Manufacturing processes
Cut
In the sheet metal manufacturing process, the first step to be performed is cutting. Various techniques are used to cut sheet metal, such as shearing, laser cutting, plasma cutting, and waterjet cutting. Shearing is a simple mechanical process that uses a blade to trim edges or make straight cuts. In contrast, laser cutting employs a focused laser beam that melts easily through metal, resulting in precise cuts and minimal material waste.
Doubling
After cutting, bend the sheet to create the desired shape. Some common bending methods include air bending, nesting, and coining. Air bending, the most popular technique, involves applying force to metal through a punch and die, and offers high precision and flexibility. Laying and coining, on the other hand, require more force but ensure that the metal bends precisely at predefined angles.
Stamping
Stamping is another crucial step in the manufacturing process, where a die and press are used to create raised or cut-out sections in sheet metal. Techniques such as embossing, coining, and flanging are common in stamping. These methods add intricate details and patterns to the metal surface. Stamping can also be combined with cutting, offering versatility and expanding the range of final products I can create.
Forming
Lastly, perform forming to further shape the sheet metal. Forming processes include roll forming, stretch forming and deep drawing. Roll forming involves passing the metal through a series of rollers to create a continuous profile while maintaining the integrity of the material. During stretch forming, attach the sheet metal to a tensioned machine and apply pressure to obtain the desired shape without causing defects. Deep drawing, on the other hand, pulls the metal into the die cavity, creating deep, hollow shapes with uniform walls.

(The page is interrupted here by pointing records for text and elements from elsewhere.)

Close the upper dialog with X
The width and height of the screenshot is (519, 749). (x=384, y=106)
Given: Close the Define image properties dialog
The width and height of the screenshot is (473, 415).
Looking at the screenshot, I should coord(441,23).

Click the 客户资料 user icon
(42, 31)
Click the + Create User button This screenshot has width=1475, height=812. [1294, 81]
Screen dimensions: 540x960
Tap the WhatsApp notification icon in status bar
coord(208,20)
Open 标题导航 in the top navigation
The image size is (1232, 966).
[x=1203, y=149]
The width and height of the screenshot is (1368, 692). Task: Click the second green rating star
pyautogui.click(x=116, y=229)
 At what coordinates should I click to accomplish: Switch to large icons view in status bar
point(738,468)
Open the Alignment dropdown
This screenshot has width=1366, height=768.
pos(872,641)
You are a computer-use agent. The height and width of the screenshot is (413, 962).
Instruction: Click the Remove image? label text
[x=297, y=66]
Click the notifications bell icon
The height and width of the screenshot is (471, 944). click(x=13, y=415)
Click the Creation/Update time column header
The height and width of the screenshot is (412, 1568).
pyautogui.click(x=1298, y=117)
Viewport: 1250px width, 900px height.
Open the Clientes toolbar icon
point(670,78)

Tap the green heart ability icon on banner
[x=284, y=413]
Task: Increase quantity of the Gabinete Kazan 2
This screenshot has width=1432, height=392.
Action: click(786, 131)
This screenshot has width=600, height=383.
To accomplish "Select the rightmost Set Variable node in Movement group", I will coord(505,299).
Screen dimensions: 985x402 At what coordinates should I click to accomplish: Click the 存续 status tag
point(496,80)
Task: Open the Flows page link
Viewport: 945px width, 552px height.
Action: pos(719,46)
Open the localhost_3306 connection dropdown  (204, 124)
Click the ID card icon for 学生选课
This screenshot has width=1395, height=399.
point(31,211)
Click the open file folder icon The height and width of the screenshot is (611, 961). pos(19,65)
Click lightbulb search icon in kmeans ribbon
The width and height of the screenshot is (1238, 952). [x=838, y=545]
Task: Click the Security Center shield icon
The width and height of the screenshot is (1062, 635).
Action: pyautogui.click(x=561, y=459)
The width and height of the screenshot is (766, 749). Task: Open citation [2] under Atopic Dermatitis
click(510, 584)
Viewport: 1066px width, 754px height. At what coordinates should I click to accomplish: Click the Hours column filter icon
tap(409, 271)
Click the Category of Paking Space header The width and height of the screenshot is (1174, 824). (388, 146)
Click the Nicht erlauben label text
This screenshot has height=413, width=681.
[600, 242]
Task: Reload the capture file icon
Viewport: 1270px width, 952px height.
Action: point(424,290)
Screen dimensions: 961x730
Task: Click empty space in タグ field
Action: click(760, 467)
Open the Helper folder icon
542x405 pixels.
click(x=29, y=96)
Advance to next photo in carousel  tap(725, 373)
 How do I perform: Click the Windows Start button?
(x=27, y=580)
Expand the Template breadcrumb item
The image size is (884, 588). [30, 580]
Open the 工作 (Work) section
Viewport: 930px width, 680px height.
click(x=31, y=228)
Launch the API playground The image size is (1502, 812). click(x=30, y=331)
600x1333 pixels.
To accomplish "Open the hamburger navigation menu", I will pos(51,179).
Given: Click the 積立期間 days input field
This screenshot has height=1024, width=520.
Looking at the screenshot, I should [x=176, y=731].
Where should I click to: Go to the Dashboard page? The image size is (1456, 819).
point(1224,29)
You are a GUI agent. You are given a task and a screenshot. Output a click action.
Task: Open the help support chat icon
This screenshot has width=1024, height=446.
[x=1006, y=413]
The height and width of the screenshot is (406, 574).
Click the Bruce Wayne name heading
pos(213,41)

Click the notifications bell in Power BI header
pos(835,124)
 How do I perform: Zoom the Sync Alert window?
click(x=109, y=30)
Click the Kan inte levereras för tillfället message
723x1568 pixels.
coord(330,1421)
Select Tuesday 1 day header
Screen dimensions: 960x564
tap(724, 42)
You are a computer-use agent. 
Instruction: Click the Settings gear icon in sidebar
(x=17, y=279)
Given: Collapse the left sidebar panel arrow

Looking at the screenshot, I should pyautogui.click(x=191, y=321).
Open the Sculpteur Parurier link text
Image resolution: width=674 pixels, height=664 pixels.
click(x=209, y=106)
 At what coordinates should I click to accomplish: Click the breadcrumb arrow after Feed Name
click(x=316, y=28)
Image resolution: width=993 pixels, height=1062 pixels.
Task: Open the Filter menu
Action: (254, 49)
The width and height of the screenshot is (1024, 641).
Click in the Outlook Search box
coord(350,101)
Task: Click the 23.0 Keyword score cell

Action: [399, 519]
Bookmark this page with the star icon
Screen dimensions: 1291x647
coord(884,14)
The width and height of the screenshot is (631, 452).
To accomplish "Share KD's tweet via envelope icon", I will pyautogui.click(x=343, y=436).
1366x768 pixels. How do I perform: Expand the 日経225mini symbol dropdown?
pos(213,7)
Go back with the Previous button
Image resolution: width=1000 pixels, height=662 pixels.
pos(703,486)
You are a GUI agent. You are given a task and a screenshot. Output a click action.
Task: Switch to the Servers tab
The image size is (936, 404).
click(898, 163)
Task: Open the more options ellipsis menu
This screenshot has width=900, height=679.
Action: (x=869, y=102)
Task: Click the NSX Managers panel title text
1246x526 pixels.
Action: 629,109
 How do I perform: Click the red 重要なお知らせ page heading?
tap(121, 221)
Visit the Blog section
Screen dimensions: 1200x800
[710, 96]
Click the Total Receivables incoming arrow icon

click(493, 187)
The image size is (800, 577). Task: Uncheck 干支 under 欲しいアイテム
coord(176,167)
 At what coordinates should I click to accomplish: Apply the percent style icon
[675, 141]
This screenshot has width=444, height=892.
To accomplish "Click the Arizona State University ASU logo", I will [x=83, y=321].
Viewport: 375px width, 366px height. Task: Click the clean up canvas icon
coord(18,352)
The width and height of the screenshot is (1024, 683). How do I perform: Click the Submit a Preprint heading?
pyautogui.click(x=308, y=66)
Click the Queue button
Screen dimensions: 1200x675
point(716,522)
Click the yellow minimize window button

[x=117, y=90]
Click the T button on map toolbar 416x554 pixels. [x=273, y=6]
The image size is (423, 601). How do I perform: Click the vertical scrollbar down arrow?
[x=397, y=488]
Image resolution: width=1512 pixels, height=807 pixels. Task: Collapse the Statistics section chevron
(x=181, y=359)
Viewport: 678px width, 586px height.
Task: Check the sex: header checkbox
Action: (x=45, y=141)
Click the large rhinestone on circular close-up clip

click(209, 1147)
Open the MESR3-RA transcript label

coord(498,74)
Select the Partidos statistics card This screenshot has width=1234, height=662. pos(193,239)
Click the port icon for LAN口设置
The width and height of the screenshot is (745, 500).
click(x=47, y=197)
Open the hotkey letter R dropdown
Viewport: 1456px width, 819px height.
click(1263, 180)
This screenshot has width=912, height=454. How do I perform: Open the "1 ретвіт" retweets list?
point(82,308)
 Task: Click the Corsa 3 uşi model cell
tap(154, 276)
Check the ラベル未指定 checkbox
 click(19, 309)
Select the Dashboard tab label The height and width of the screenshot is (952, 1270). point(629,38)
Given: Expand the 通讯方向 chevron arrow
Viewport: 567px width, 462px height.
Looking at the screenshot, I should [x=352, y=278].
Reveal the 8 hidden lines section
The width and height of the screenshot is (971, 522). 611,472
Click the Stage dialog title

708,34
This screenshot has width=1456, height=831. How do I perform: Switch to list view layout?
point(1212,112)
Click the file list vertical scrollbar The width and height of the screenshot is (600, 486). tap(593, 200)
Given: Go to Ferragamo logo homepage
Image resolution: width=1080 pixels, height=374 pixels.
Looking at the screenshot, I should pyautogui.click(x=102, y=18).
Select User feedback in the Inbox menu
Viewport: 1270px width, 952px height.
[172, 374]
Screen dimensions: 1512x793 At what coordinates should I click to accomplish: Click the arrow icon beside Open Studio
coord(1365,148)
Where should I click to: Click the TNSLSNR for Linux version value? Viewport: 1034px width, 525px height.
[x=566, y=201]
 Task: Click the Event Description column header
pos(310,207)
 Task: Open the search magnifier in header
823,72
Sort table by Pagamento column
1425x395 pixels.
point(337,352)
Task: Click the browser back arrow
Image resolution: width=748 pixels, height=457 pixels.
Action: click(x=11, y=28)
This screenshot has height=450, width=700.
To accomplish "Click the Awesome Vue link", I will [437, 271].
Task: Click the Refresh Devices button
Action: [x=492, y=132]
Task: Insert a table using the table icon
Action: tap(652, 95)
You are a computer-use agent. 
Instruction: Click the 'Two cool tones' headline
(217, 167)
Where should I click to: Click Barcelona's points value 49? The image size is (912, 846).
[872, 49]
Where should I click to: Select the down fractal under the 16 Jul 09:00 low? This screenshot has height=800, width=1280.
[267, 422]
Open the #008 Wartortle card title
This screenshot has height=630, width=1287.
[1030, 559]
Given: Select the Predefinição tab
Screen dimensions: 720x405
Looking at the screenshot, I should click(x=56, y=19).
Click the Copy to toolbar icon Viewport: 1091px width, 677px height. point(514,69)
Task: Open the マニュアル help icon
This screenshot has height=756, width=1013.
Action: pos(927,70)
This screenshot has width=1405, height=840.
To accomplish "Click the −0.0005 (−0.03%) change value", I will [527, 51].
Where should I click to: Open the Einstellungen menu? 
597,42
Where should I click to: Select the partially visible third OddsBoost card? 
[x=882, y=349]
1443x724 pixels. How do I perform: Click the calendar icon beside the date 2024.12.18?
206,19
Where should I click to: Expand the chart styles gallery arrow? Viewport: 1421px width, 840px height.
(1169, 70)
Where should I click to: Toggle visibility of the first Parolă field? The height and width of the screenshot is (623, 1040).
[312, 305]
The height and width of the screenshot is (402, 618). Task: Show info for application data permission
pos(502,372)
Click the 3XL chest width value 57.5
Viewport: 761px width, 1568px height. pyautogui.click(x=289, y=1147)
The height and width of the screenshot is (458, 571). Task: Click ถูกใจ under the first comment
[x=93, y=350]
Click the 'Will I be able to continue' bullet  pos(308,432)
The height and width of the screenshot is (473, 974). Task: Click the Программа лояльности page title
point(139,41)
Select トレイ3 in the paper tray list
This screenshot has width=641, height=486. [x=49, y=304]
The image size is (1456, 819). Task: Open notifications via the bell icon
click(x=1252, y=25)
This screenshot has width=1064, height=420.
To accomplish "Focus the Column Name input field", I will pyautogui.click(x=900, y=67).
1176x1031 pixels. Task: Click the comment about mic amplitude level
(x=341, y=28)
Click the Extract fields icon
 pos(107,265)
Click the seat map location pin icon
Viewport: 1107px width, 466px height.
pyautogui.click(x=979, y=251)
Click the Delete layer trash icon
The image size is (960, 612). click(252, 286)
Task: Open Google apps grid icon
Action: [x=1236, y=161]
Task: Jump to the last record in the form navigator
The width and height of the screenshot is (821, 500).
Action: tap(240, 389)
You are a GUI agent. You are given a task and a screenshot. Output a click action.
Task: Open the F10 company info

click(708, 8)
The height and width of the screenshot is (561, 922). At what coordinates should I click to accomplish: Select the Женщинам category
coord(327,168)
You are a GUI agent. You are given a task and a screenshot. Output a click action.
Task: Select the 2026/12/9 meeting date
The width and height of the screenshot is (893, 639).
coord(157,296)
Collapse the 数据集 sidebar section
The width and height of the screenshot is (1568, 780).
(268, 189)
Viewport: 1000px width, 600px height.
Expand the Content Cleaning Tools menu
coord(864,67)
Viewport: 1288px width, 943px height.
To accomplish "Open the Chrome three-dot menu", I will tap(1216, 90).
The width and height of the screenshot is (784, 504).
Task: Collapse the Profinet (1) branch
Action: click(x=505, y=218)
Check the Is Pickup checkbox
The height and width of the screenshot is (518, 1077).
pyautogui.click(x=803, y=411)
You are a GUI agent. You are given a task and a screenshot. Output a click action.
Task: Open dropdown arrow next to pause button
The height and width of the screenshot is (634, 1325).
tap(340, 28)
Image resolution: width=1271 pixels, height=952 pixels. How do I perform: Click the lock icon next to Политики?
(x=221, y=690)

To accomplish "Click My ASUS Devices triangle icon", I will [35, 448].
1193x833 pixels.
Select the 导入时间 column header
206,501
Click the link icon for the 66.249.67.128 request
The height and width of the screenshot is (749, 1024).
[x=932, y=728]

Overall, these manufacturing processes allow me to efficiently create a wide range of sheet metal products that serve a variety of industries and applications.
Advantages and disadvantages
Pros
In my experience, working with sheet metal offers several advantages. First, it provides a remarkable weight-to-strength ratio, making it ideal for various industries such as aerospace, automotive, and construction. Additionally, sheet metal is highly customizable, allowing for easy manipulation and modification to meet specific project requirements. This flexibility contributes to minimal waste generation during the manufacturing process, making it an environmentally friendly choice.
Another advantage I discovered is that sheet metal offers excellent conductive properties, making it efficient for electrical and thermal applications. It is also highly resistant to corrosion, ensuring long-term durability and reliability.
Cons
Despite its advantages, there are some disadvantages to using sheet metal. A major concern I have encountered is their susceptibility to warping and distortion during the manufacturing process. High temperatures and mechanical stresses can potentially compromise its structural integrity, leading to costly repairs or product failure.
Another problem I faced is the risk of injury during handling and manufacturing due to sharp edges and burrs. Proper safety protocols must be implemented to minimize the chances of accidents while working with sheet metal.
Lastly, although sheet metal provides versatility in manufacturing, it may not be suitable for all applications. Its thin walls can limit its strength and rigidity, making it unsuitable for heavy or high-pressure projects.